4.1 Time of the Essence. Time is of the essence with respect to the payment and performance of the obligations of this Note.

4.2 No Oral Waivers or Modifications. No provision of this Note may be waived or modified orally, but only in a writing signed by Holder.

4.3 Governing Law. This Note shall be governed by and construed under the internal laws of the State of California, without regard to conflict of law provisions.

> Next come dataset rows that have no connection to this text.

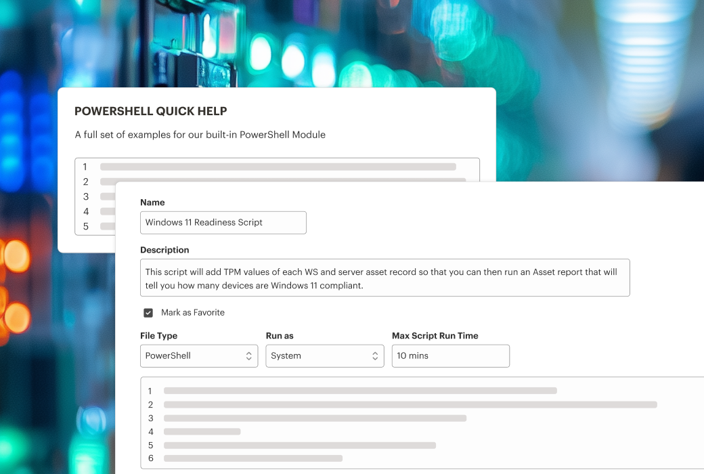Click the up-down chevron icon in File Type
Screen dimensions: 704x474
pos(248,356)
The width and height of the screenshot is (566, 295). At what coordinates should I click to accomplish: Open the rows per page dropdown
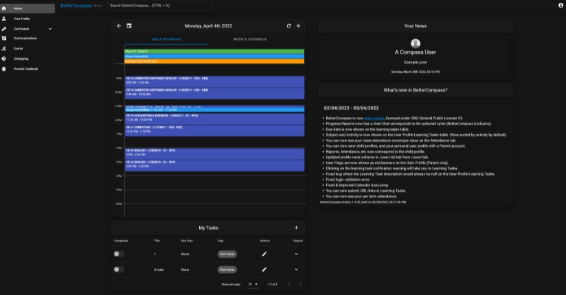(x=253, y=284)
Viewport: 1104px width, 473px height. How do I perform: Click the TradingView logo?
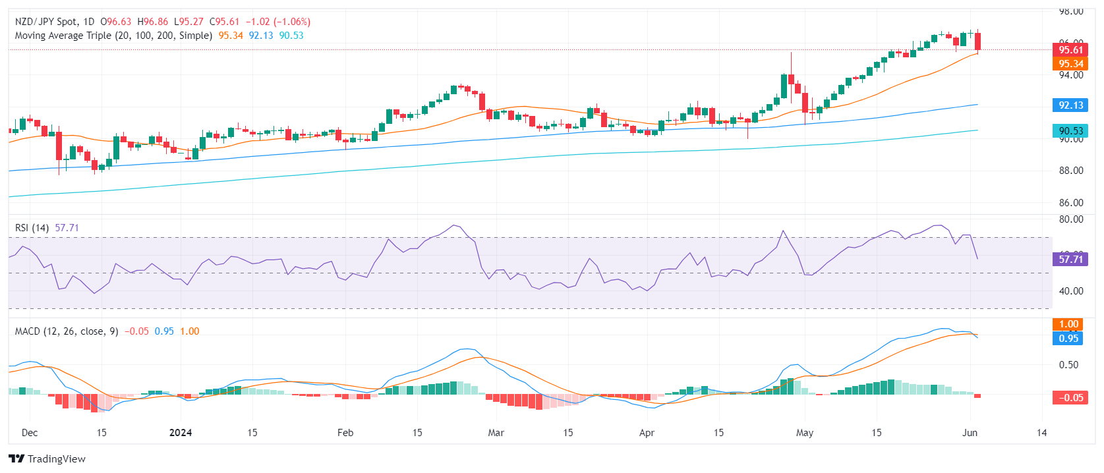click(47, 459)
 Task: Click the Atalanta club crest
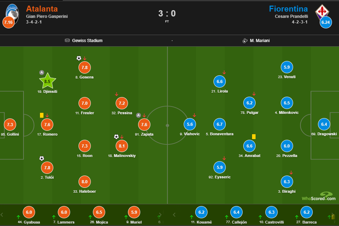pyautogui.click(x=12, y=11)
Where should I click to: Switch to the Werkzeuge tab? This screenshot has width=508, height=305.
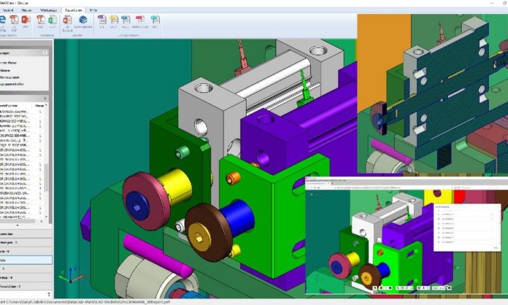[49, 11]
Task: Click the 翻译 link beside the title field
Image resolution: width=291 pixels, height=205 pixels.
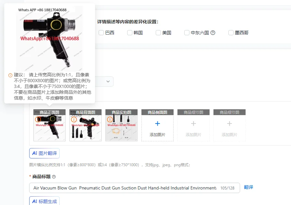Action: click(x=249, y=188)
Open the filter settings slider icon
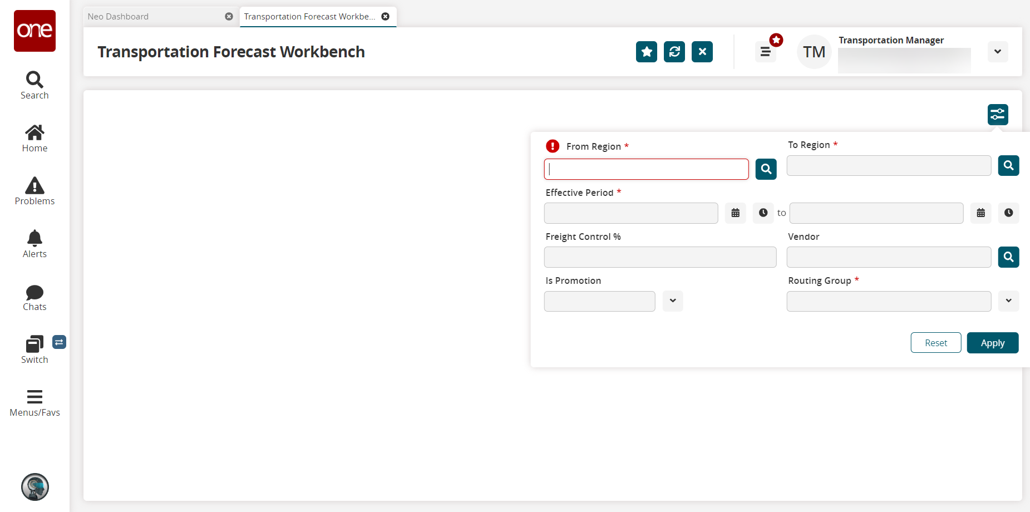Screen dimensions: 1030x512 click(x=997, y=115)
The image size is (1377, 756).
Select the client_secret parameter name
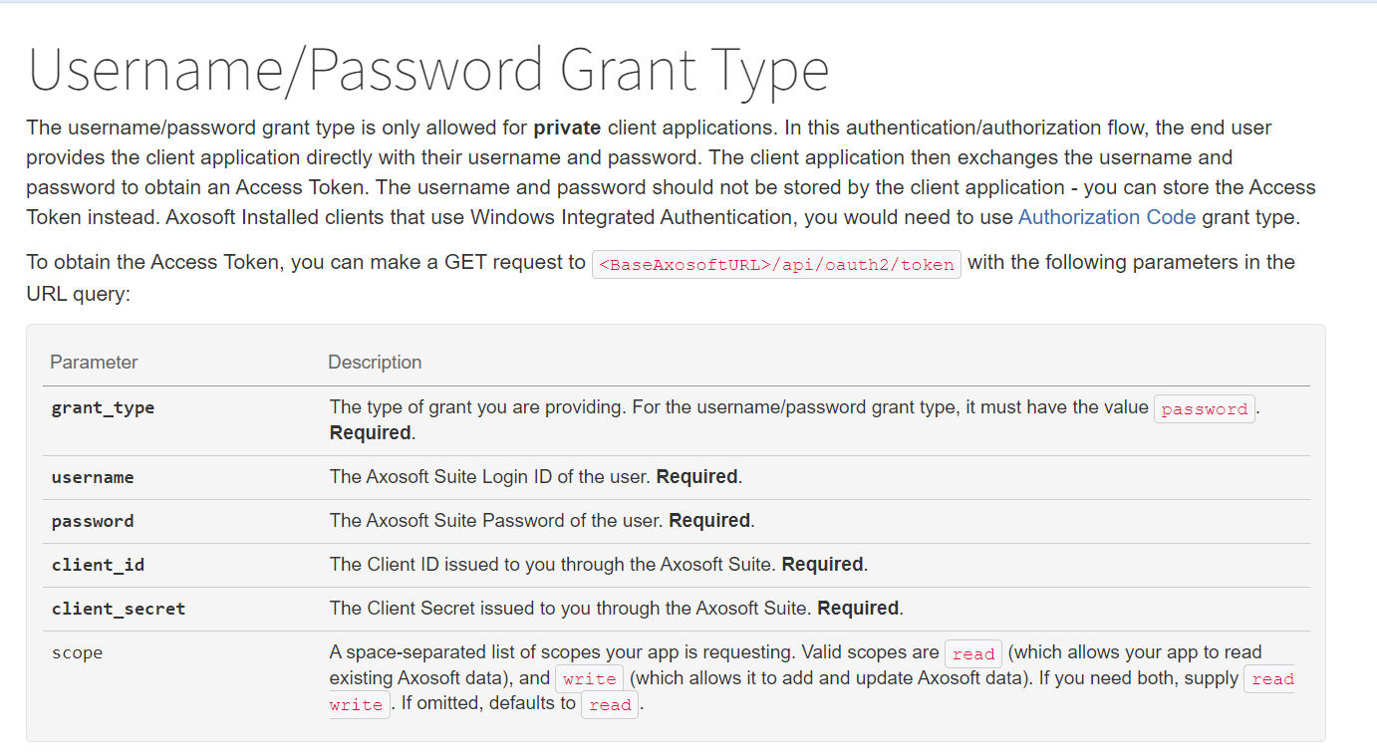119,609
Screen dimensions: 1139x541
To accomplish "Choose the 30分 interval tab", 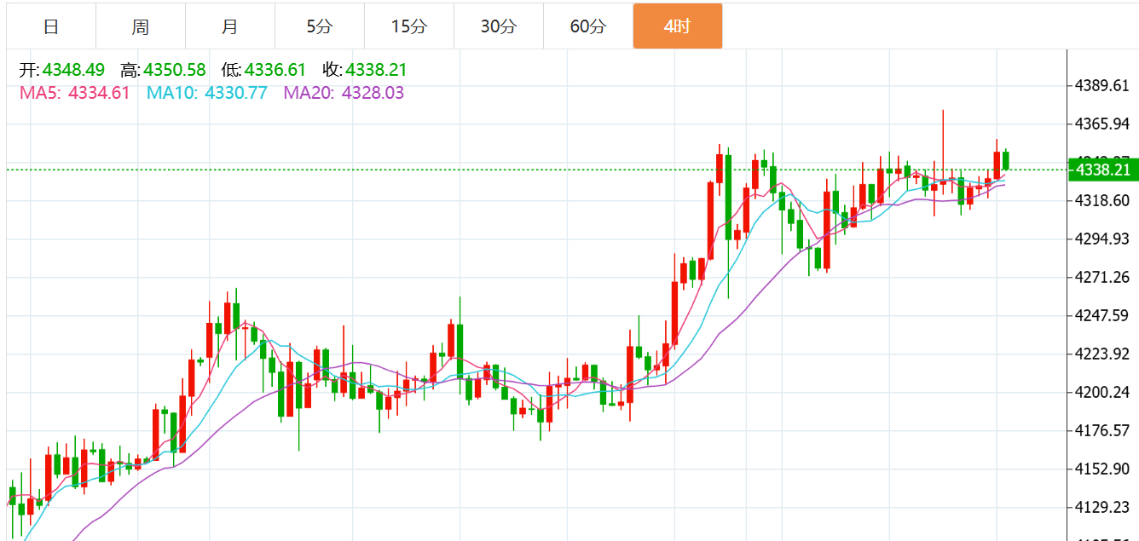I will click(x=499, y=26).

4.4 Notices. All notices, demands and other communications required or permitted hereunder shall be in writing, addressed to the appropriate party as follows:

 

If to Kwon:

  Mr. Mike H.P. Kwon   
       
       

If to Axesstel:

  Axesstel, Inc.   
  6815 Flanders Drive, Suite 210   
  San Diego, California 92121   
  Attn: Senior Vice President Finance   

The address for notice may be changed to such other address as may be designated from time to time by notice to the other parties in the manner set forth herein, and shall be effective upon the earliest of (i) actual delivery if delivered by personal delivery or certified postage prepaid mail, or (ii) on the next day after timely and proper deposit with an overnight air courier with request for next day delivery.

4.5 Replacement of Note. On receipt by Axesstel of an affidavit of an authorized representative of Holder stating the circumstances of the loss, theft, destruction or mutilation of this Note (and in the case of any such mutilation, on surrender and cancellation of such Note), Axesstel, at its expense, will promptly execute and deliver, in lieu thereof, a new Note of like tenor. If required by Axesstel, Holder must provide indemnity sufficient in the reasonable judgment of Axesstel to protect Axesstel from any loss, which it may suffer if a lost, stolen or destroyed Note is replaced.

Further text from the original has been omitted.